Data Analysis and Visualization#

Now that we have learned about the Numpy and Scipy packages, let’s take a look at some packages that can help us with analyzing and visualizing data. Although there are several Python packages that can assist with these tasks, we will focus on the two most popular packages: Pandas and Matplotlib. Pandas (pandas) is a package that provides an interface for working with large heterogeneous datasets using array-like structures called DataFrames.
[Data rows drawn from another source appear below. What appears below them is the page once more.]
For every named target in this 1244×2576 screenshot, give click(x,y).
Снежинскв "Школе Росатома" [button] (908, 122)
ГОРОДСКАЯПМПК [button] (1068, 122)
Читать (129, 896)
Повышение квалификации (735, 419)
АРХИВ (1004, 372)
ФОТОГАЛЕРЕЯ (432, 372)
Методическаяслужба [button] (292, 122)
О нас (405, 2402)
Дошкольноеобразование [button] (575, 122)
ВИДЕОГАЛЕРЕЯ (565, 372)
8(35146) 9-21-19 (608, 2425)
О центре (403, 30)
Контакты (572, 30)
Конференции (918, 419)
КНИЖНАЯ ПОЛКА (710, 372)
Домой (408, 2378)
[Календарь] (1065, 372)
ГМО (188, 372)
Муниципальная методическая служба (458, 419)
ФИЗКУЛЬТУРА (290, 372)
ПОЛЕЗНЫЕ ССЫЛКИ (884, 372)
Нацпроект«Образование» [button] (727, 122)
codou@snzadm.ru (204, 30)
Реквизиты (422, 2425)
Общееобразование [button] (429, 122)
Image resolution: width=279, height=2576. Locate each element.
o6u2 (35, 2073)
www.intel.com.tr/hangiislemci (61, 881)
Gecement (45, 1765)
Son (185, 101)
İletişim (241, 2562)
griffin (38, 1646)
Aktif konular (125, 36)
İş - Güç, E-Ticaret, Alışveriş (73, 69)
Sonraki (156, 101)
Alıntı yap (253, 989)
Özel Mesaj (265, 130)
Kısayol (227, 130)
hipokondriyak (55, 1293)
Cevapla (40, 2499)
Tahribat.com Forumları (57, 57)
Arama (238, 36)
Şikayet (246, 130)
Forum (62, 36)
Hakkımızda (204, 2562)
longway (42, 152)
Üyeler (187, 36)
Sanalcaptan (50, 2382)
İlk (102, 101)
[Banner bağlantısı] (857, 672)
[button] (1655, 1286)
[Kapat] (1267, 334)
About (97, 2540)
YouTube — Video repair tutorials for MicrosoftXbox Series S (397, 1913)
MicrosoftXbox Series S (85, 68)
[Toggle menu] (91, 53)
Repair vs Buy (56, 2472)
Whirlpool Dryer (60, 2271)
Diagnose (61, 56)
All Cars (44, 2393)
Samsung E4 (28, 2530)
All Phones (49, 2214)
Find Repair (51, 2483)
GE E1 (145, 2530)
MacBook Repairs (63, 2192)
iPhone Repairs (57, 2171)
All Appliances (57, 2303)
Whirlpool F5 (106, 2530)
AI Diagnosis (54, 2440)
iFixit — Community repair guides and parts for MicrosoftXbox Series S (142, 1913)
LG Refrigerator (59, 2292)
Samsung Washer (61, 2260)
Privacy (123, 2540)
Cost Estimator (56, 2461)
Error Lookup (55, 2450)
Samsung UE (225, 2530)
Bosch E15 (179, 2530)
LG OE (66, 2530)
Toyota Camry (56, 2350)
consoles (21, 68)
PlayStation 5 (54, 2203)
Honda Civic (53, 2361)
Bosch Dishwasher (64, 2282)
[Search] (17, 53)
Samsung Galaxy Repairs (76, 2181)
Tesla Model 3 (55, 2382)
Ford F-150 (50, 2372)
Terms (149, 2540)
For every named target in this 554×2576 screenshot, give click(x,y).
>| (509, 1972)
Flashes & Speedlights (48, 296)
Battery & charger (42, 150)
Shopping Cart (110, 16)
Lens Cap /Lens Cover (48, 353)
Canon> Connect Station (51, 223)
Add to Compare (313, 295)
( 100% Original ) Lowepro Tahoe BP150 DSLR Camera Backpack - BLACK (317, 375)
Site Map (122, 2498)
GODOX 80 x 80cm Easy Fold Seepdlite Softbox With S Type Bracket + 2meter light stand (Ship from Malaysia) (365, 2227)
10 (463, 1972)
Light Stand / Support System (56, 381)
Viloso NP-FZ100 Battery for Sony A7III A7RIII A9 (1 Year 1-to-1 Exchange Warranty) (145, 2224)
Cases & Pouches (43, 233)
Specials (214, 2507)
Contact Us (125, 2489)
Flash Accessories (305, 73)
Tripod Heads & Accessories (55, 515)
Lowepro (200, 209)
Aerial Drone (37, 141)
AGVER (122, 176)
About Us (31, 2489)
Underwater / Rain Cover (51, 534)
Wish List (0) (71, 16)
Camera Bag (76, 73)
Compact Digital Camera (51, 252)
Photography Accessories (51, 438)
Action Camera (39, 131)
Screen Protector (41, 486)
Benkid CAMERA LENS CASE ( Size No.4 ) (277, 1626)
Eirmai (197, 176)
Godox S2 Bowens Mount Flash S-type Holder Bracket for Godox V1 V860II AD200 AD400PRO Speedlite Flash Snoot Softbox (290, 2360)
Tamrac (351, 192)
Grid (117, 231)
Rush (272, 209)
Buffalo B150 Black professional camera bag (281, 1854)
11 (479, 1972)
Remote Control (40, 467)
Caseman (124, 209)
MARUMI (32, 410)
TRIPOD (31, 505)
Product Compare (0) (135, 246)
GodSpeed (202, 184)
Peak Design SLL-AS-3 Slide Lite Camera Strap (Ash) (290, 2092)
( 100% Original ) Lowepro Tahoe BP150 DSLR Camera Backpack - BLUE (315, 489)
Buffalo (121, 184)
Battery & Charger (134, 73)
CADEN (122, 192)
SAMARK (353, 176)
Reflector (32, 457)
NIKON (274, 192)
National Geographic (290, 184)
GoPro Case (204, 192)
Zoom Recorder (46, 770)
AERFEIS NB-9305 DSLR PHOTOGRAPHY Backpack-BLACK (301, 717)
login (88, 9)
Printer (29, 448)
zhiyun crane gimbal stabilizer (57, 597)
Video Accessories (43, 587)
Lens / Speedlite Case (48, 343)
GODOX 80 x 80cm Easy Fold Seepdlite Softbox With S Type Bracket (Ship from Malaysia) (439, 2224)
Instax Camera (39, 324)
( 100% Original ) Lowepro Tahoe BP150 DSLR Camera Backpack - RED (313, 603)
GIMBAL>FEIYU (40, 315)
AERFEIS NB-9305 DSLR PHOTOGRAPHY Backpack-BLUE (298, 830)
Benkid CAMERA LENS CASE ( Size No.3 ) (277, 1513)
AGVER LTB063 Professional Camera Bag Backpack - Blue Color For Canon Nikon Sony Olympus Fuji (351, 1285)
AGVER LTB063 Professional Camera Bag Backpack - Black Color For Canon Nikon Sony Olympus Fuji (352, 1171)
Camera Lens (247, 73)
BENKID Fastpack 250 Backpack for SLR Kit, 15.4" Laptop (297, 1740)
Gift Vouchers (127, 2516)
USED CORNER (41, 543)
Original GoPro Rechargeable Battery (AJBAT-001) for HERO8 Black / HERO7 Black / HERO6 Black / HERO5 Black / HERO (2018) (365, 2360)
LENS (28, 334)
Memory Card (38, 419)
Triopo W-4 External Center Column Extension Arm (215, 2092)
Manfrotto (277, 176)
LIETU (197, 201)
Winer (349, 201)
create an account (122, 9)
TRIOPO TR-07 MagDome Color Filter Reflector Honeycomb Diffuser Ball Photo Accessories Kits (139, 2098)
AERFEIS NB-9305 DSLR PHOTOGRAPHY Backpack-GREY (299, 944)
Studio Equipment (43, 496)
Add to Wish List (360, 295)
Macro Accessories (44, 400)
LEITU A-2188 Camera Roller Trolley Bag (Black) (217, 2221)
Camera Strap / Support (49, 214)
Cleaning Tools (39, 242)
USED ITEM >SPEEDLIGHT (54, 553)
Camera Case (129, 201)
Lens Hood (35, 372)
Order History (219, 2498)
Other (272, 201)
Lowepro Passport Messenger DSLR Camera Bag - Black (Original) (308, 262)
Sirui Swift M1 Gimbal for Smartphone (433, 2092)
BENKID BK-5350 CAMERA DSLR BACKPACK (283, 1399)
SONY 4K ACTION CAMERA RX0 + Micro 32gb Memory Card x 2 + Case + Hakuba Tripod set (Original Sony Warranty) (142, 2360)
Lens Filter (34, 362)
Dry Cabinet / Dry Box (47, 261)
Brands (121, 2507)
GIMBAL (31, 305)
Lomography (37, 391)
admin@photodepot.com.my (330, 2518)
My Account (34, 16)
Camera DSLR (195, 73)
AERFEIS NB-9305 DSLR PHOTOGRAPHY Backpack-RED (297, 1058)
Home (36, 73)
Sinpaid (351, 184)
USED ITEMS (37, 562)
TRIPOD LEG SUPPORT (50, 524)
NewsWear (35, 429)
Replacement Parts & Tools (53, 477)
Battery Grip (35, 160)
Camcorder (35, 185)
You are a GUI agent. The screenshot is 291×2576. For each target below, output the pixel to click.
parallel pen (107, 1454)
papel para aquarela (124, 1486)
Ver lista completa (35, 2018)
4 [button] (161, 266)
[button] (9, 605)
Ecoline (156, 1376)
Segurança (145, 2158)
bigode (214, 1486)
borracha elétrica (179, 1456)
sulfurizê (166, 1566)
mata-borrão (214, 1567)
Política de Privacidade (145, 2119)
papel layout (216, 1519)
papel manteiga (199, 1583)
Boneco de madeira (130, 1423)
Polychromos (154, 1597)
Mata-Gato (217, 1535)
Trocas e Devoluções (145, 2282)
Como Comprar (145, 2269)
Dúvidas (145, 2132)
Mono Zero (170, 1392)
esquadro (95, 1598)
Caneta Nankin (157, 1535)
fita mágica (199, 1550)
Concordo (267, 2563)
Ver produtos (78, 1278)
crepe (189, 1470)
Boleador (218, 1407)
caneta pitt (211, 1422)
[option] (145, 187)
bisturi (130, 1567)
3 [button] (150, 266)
Matplotlib (matplotlib) is the most popular data visualization tool in Python, with an interface inspired by the plotting functionality in MATLAB. In this section, we will discuss how to analyze data with the pandas package, and discuss how to plot and visualize data with matplotlib in the next section.

The Pandas Package#

Pandas is an open-source Python package for data manipulation and analysis. The name of package is (sadly) not named after the fuzzy black and white mammal. It is a contraction of “panel datasets”, which is a term from econometrics that refers to the type of series-based data commonly used in that field. Much like how the numpy package is centered around the numpy.ndarray data type, Pandas is centered around an array-like data type called pandas.DataFrame.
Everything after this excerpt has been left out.